And yet, some stories fall through the cracks, escape wider attention. Take for example the full instrumental cover album McCartney released in 1977 under the name Thrillington, the one that was a track-by-track cover of his 1971 album Ram. It wasn’t until 1989 that he admitted in public that he was responsible for the Thrillington album.

Remarkably, the album was recorded in 1971 during the Ram sessions but got shelved when Paul and Linda McCartney turned their attentions to the formation of Wings. Six years later the album was released to modest (very modest) fanfare—but officially, McCartney had nothing to do with it. The only hint that he might have been involved was the painted image of his face in the control room on the album’s back cover art.
 

Paul and Linda McCartney looking dapper
 
The conceit of the Thrillington album was that it was the product of a “fictitious socialite” named Percy “Thrills” Thrillington. Skiffle lover McCartney couldn’t resist reimagining Ram as an album from the 1930s, so he redid the album as something you might find in an Agatha Christie book, complete with Art Deco typeface and a cover image of a swank dude in a tuxedo (and a ram’s head) playing the violin.

As stated, all of the songs lack a lead vocal track, but some of them employed a chorus along the lines of a barbershop quartet or a Swingle Singers-type outfit—the group McCartney used called the Mike Sammes Singers. McCartney was quite familiar with their work, as they had contributed background vocals for “I Am the Walrus” and “Good Night,” the last song on the White Album.

There’s not a thing wrong with this album from a musical standpoint. For instance, “Monkberry Moon Delight” isn’t the only track to feature some truly ass-kicking horn work, and “Dear Boy” sounds uncannily like a Pet Sounds outtake. McCartney was arguably the most gifted producer of pop music of his generation, and this album certainly reflects that.

§ Instructions
a: According to the Thrillington article, why was the album recorded in 1971 but left unreleased at that time? Answer in one or two sentences.
b: Translate this sentence from the Thrillington article into Spanish: "It wasn’t until 1989 that he admitted in public that he was responsible for the Thrillington album."

§ Extracted records
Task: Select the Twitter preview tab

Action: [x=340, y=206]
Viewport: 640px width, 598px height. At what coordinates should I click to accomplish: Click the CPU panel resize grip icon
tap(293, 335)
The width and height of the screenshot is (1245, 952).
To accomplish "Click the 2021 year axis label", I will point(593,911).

==

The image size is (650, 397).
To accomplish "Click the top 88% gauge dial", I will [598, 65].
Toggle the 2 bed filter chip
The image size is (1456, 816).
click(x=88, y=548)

---

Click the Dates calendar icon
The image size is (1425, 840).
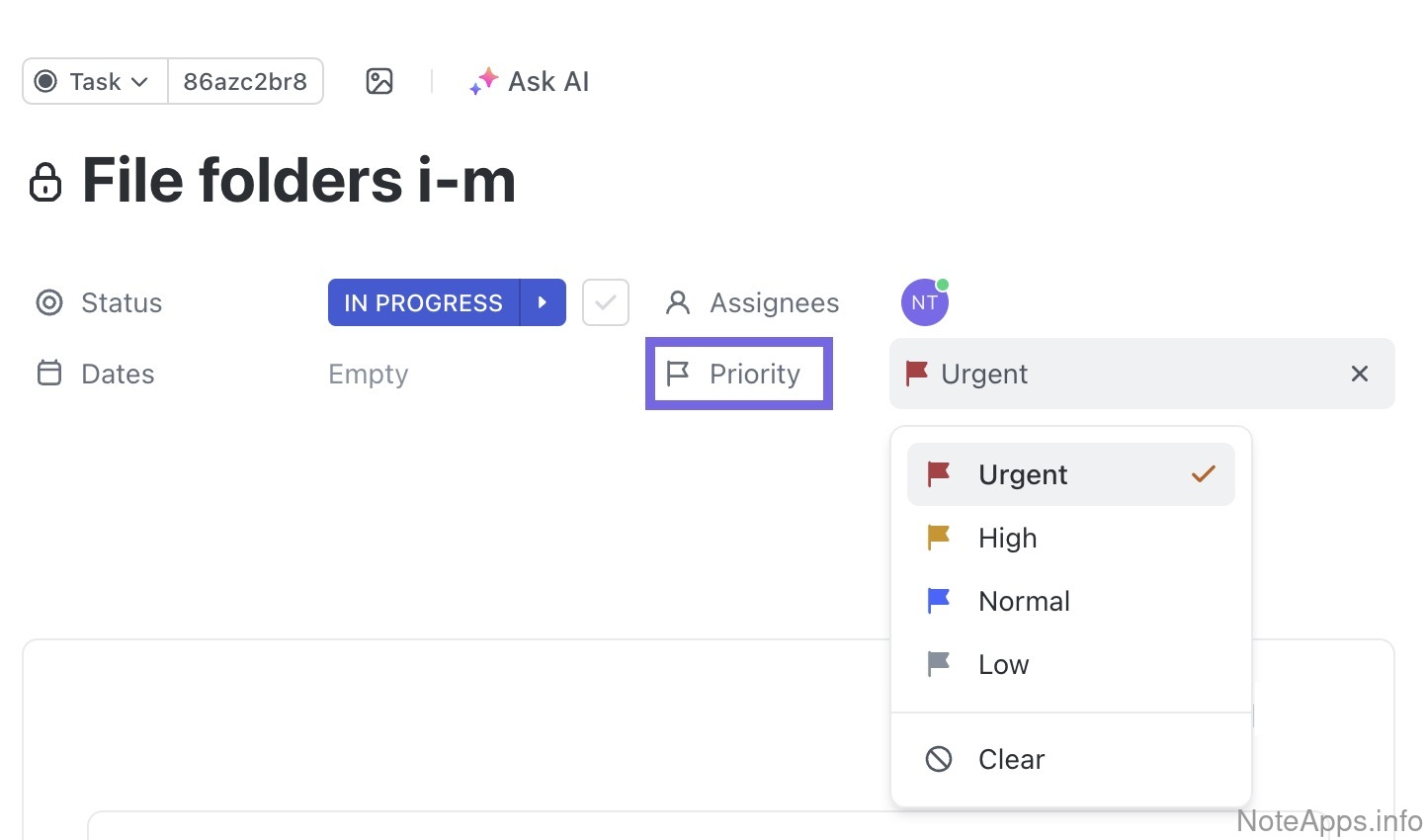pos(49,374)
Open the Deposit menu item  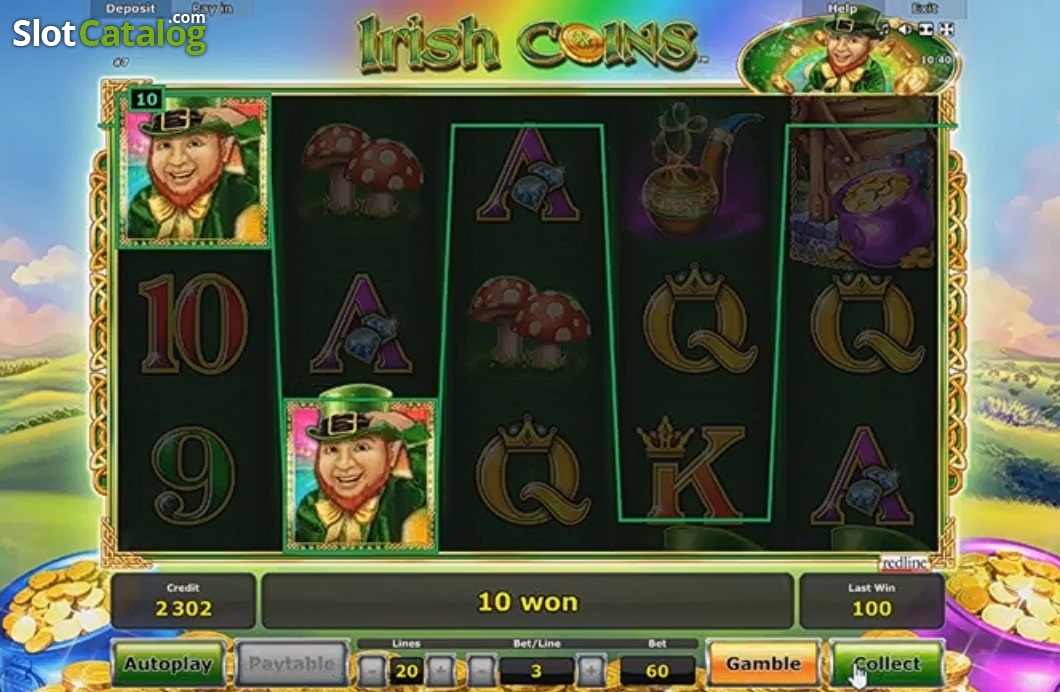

§ Exercise results
a: It was shelved because Paul and Linda McCartney turned their attention to forming Wings.

b: No fue sino hasta 1989 cuando admitió en público que él era el responsable del álbum Thrillington.